Sodium Restriction and Heart Failure Outcomes
What is the impact of sodium restriction on heart failure (HF) outcomes?
The study cohort was comprised of 902 New York Heart Association functional class II/III HF patients, enrolled in the multihospital HART (Heart Failure Adherence and Retention Trial) study. These patients were followed up for a median duration of 36 months (interquartile range, 27-36 months). The study investigators serially assessed sodium intake by a food frequency questionnaire. They classified patients into sodium restricted (<2500 mg/d) and unrestricted (≥2500 mg/d) groups based on the mean daily sodium intake prior to the first event of death or HF hospitalization. Study groups were propensity score matched according to possible confounders at baseline. The primary outcome was a composite of death or HF hospitalization. The secondary outcomes were cardiac death and HF hospitalization.

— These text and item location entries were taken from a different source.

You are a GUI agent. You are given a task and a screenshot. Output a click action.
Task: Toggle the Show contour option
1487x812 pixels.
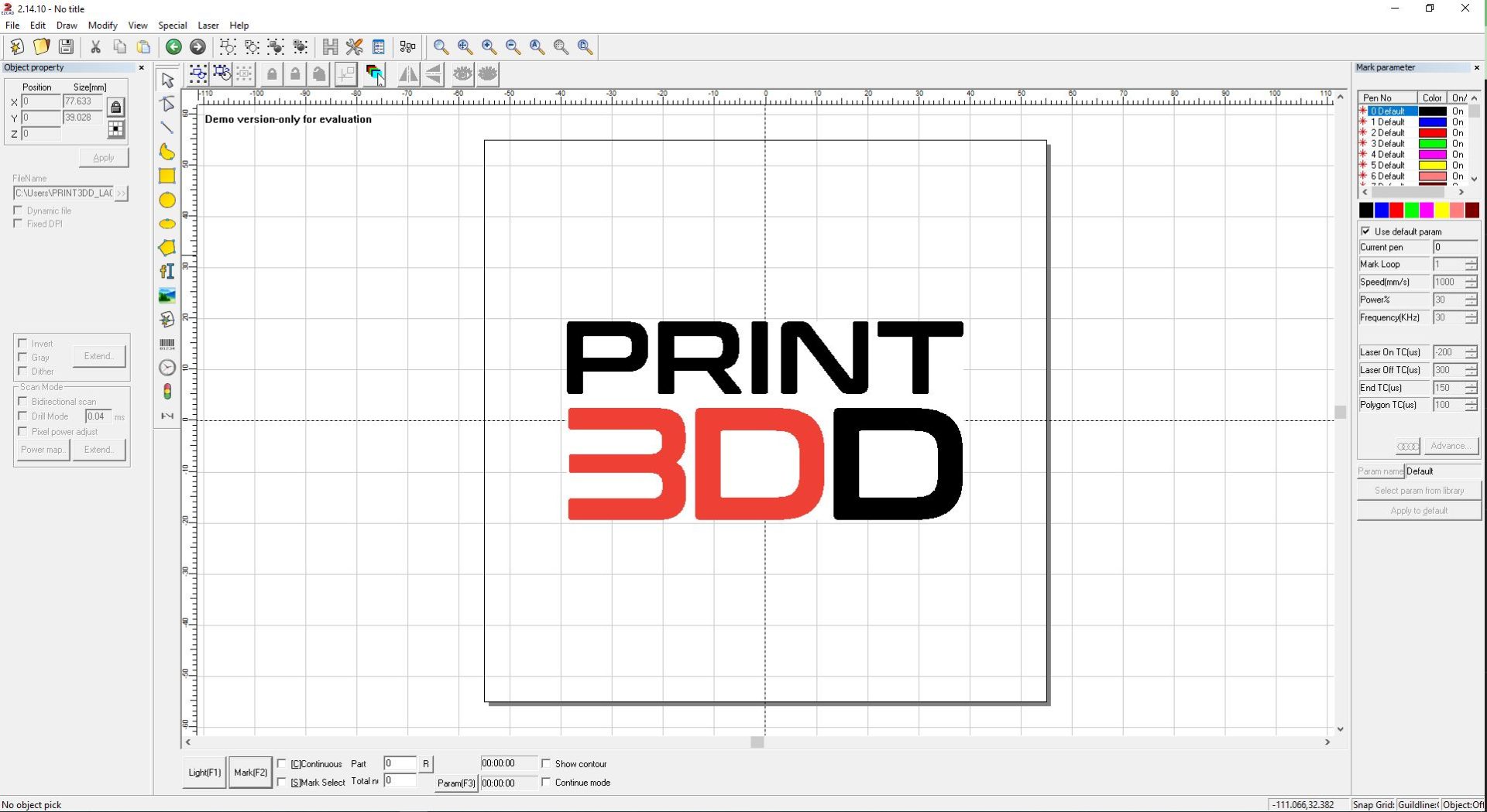tap(548, 763)
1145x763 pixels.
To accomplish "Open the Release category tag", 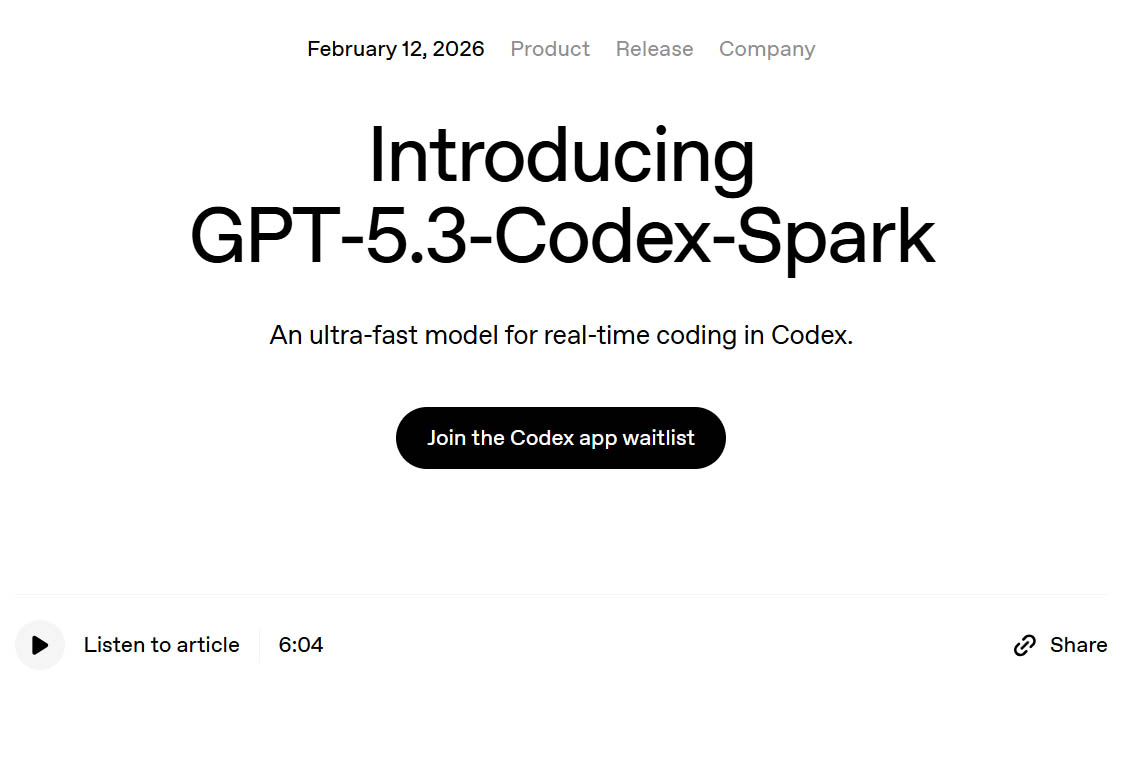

On analysis of the data, the study investigators found that sodium intake data were available for 833 subjects (145 sodium restricted, 688 sodium unrestricted), of whom 260 were propensity matched into sodium restricted (n = 130) and sodium unrestricted (n = 130) groups. They found that sodium restriction was associated with significantly higher risk of mortality or HF hospitalization (42.3% vs. 26.2%; hazard ratio [HR], 1.85; 95% confidence interval [CI], 1.21-2.84; p = 0.004), derived from an increase in the rate of HF hospitalization (32.3% vs. 20.0%; HR, 1.82; 95% CI, 1.11-2.96; p = 0.015) and a nonsignificant increase in the rate of cardiac mortality (HR, 1.62; 95% CI, 0.70-3.73; p = 0.257) and all-cause mortality (p = 0.074). Sodium-restricted patients were more frequently women and were more likely to have chronic kidney disease, prior stroke, been treated with a beta-blocker, and received higher doses of loop diuretic agents. Exploratory subgroup analyses suggested that sodium restriction was associated with increased risk of mortality or HF hospitalization in patients not receiving angiotensin-converting enzyme inhibitor or angiotensin-receptor blocker (HR, 5.78; 95% CI, 1.93-17.27; p = 0.002).
The authors concluded that in symptomatic patients with chronic HF, sodium restriction may have a detrimental impact on outcome. They opined that a randomized clinical trial is needed to definitively address the role of sodium restriction in HF management.
This observational study is certainly hypothesis generating. More data are needed to determine whether salt intake has differential prognostic implications in those who ingest ‘excess’ dietary salt because of salt need as compared to those who do so simply because of preference. The excessive mortality in those restricting salt is concerning, and randomized clinical studies are urgently needed to determine the impact of dietary sodium restriction on HF outcomes. Also, data are needed to determine the impact of abrupt changes in salt intake as compared to gradual changes in salt ingestion.